• **WORK TASK**
Lines from the one containing "Task: Open Copilot from the left app rail" through the final line of the records below are needed, copied exactly, with no pictures.
INPUT DATA Start Marker
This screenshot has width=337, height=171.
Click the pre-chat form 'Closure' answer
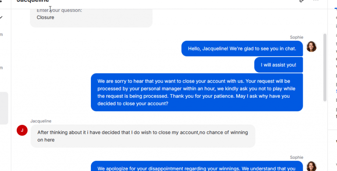pos(45,18)
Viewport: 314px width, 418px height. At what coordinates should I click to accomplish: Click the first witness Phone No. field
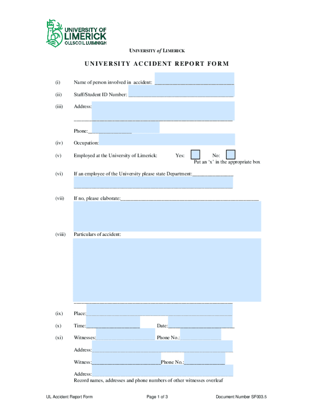pos(200,334)
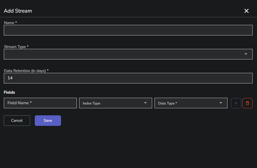Click the Data Type placeholder text

coord(167,103)
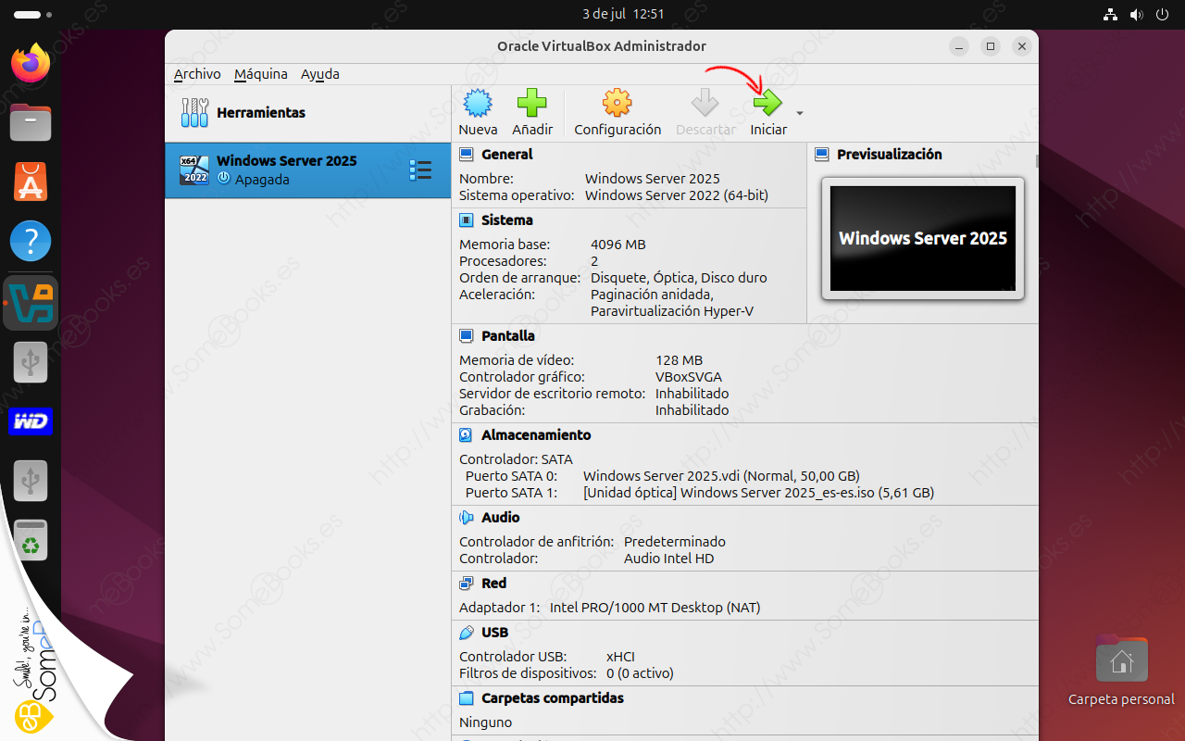
Task: Open the system power menu in top bar
Action: (1162, 15)
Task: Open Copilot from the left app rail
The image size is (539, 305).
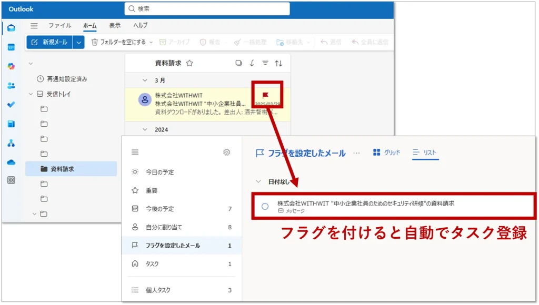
INPUT DATA End Marker
• **COMPLETED TASK**
Task: Open Copilot from the left app rail
The image size is (539, 305).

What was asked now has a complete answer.